_Given task:_ Print the stretch of lines from the one containing "Open the Emisii report card" through the one containing "[x=81, y=583]", reproducing them verbatim and nothing else.

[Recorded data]
■ ■ ■ ■ ■ ■ ■
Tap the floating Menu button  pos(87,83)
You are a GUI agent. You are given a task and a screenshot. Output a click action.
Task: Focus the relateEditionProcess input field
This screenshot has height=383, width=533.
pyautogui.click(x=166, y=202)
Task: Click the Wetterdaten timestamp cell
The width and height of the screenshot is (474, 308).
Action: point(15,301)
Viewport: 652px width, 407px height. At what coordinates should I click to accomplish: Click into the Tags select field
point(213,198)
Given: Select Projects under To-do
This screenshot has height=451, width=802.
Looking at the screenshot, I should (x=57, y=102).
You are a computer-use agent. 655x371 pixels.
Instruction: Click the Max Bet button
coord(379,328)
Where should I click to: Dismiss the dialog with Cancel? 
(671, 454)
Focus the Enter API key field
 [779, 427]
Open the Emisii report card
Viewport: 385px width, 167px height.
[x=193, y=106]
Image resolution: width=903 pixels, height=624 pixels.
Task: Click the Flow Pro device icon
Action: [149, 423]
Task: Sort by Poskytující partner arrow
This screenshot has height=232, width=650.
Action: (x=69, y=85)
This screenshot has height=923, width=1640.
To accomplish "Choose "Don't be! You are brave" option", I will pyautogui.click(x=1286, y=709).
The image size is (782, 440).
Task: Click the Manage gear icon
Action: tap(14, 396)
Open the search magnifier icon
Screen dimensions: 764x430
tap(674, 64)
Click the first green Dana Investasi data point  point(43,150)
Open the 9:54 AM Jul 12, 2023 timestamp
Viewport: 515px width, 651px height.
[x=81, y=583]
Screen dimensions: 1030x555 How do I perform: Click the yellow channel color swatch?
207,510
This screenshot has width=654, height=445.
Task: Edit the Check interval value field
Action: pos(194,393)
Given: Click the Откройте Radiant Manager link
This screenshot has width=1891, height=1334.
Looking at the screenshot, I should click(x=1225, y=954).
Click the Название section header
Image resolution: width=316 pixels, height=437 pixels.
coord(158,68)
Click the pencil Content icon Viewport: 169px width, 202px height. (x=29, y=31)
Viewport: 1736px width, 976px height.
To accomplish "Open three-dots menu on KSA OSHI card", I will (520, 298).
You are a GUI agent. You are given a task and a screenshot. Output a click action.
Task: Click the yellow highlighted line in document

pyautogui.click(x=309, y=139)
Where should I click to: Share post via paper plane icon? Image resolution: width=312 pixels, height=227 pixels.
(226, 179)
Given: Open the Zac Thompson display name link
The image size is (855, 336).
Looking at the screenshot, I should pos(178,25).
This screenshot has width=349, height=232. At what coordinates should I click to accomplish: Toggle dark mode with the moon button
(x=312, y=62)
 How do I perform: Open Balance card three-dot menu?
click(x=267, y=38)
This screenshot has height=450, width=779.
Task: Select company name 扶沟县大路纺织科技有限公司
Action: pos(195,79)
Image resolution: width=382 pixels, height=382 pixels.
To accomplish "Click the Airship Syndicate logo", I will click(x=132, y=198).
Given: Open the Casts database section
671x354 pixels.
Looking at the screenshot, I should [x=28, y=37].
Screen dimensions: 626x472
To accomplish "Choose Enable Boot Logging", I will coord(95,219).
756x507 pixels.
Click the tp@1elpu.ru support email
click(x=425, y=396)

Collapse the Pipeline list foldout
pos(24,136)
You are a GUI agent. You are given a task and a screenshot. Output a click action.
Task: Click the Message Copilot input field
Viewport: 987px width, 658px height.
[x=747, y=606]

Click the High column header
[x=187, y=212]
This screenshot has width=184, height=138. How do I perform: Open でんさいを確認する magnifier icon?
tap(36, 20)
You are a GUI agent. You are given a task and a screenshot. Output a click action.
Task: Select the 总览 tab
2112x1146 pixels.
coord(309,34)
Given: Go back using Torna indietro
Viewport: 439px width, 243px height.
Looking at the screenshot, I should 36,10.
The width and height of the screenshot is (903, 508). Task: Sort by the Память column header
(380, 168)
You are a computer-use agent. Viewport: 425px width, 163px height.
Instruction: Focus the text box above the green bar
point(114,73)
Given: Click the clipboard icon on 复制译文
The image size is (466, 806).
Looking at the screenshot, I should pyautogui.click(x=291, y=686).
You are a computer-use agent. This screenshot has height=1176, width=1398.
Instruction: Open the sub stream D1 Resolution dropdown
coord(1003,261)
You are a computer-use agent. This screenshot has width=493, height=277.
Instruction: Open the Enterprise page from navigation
■ ■ ■ ■ ■ ■ ■
_Solution to this problem:_
Open the Emisii report card
Viewport: 385px width, 167px height.
[x=193, y=106]
Image resolution: width=903 pixels, height=624 pixels.
Task: Click the Flow Pro device icon
Action: [149, 423]
Task: Sort by Poskytující partner arrow
This screenshot has height=232, width=650.
Action: (x=69, y=85)
This screenshot has height=923, width=1640.
To accomplish "Choose "Don't be! You are brave" option", I will pyautogui.click(x=1286, y=709).
The image size is (782, 440).
Task: Click the Manage gear icon
Action: tap(14, 396)
Open the search magnifier icon
Screen dimensions: 764x430
tap(674, 64)
Click the first green Dana Investasi data point  point(43,150)
Open the 9:54 AM Jul 12, 2023 timestamp
Viewport: 515px width, 651px height.
[x=81, y=583]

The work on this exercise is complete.